Problem requirements:
Find the line with "Given: Tap the short กูเบื่อ message bubble" in the entries below. Repeat it, every following line, and the line with "Click the bullet", exactly and with nothing added.

Data provided:
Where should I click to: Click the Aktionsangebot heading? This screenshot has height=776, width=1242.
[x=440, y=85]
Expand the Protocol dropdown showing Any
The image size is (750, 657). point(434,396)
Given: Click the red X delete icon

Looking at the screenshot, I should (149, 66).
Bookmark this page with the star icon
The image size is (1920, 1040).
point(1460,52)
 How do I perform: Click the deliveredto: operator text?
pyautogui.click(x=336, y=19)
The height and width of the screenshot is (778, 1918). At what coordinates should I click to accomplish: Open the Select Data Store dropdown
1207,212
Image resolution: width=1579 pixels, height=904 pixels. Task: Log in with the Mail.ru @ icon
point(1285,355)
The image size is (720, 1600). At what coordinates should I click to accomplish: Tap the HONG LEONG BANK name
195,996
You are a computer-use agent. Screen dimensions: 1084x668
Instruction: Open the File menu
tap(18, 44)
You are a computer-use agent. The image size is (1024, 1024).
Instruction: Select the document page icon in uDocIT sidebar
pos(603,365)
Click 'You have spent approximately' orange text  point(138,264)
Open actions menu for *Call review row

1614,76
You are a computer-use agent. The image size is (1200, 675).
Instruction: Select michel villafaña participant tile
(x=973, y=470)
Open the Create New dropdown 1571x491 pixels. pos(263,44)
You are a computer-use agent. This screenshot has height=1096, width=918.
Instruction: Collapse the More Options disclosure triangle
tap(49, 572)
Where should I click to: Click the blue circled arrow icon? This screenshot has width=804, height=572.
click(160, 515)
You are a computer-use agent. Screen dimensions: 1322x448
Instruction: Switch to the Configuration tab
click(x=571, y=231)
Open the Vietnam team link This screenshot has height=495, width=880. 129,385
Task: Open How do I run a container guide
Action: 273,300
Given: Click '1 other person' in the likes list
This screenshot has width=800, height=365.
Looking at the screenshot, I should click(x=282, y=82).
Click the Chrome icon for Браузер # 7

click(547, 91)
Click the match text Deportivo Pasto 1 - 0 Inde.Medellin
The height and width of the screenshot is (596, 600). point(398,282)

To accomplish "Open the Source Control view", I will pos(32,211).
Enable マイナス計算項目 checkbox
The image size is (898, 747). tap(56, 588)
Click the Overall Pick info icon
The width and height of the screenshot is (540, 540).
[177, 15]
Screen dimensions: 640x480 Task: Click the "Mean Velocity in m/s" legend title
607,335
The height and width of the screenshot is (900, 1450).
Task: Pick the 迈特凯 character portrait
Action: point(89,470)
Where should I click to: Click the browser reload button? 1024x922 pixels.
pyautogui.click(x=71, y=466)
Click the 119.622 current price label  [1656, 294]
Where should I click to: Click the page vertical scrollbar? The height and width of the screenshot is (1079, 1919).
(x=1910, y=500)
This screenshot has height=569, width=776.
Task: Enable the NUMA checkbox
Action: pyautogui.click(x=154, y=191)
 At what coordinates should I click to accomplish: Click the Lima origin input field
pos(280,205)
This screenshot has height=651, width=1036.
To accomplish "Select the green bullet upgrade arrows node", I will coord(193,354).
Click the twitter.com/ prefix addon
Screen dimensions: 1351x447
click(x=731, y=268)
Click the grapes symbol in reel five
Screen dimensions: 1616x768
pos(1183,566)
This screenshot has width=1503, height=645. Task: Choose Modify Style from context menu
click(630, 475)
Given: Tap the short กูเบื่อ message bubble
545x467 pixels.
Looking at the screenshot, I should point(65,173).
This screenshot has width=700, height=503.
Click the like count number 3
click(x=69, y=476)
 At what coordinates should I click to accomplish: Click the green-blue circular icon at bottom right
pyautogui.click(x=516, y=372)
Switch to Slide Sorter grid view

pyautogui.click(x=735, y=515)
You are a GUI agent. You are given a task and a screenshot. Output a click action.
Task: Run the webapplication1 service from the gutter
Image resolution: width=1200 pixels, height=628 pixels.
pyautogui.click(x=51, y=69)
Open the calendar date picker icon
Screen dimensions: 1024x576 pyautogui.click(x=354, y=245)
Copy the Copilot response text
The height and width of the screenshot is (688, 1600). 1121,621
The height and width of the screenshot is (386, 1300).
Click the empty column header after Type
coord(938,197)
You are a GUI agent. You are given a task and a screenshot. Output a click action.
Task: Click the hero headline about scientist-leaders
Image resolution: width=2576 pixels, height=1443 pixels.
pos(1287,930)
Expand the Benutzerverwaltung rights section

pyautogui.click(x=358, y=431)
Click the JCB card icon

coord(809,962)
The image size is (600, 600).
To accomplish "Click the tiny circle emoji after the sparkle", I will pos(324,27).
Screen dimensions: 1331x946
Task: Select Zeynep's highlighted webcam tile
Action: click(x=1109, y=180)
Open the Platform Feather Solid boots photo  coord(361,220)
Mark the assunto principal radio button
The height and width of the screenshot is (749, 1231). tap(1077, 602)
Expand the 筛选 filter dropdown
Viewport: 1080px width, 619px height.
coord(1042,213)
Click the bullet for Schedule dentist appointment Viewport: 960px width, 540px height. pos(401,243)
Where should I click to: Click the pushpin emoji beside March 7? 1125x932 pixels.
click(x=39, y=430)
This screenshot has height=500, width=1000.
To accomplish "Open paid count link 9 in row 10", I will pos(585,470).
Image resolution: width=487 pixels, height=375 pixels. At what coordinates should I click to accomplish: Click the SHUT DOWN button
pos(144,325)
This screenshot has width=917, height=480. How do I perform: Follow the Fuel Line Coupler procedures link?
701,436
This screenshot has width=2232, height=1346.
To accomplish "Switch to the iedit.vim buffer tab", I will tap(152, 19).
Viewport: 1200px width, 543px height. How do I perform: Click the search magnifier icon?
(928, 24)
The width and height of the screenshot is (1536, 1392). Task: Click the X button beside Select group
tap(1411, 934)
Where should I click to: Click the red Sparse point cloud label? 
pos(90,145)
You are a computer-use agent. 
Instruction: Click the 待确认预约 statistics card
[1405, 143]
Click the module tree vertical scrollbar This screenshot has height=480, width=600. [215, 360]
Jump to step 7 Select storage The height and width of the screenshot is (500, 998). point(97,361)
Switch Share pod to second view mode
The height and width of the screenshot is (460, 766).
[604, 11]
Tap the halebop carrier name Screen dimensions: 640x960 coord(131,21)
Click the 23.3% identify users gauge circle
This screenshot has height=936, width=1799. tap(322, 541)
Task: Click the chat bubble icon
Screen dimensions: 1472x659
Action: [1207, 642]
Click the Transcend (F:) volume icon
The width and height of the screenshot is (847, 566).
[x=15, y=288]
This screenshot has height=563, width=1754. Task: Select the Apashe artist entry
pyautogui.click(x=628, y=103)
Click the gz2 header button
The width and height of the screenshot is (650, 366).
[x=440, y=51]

Worked solution:
Given: Tap the short กูเบื่อ message bubble
545x467 pixels.
Looking at the screenshot, I should point(65,173).
This screenshot has width=700, height=503.
Click the like count number 3
click(x=69, y=476)
 At what coordinates should I click to accomplish: Click the green-blue circular icon at bottom right
pyautogui.click(x=516, y=372)
Switch to Slide Sorter grid view

pyautogui.click(x=735, y=515)
You are a GUI agent. You are given a task and a screenshot. Output a click action.
Task: Run the webapplication1 service from the gutter
Image resolution: width=1200 pixels, height=628 pixels.
pyautogui.click(x=51, y=69)
Open the calendar date picker icon
Screen dimensions: 1024x576 pyautogui.click(x=354, y=245)
Copy the Copilot response text
The height and width of the screenshot is (688, 1600). 1121,621
The height and width of the screenshot is (386, 1300).
Click the empty column header after Type
coord(938,197)
You are a GUI agent. You are given a task and a screenshot. Output a click action.
Task: Click the hero headline about scientist-leaders
Image resolution: width=2576 pixels, height=1443 pixels.
pos(1287,930)
Expand the Benutzerverwaltung rights section

pyautogui.click(x=358, y=431)
Click the JCB card icon

coord(809,962)
The image size is (600, 600).
To accomplish "Click the tiny circle emoji after the sparkle", I will pos(324,27).
Screen dimensions: 1331x946
Task: Select Zeynep's highlighted webcam tile
Action: click(x=1109, y=180)
Open the Platform Feather Solid boots photo  coord(361,220)
Mark the assunto principal radio button
The height and width of the screenshot is (749, 1231). tap(1077, 602)
Expand the 筛选 filter dropdown
Viewport: 1080px width, 619px height.
coord(1042,213)
Click the bullet for Schedule dentist appointment Viewport: 960px width, 540px height. pos(401,243)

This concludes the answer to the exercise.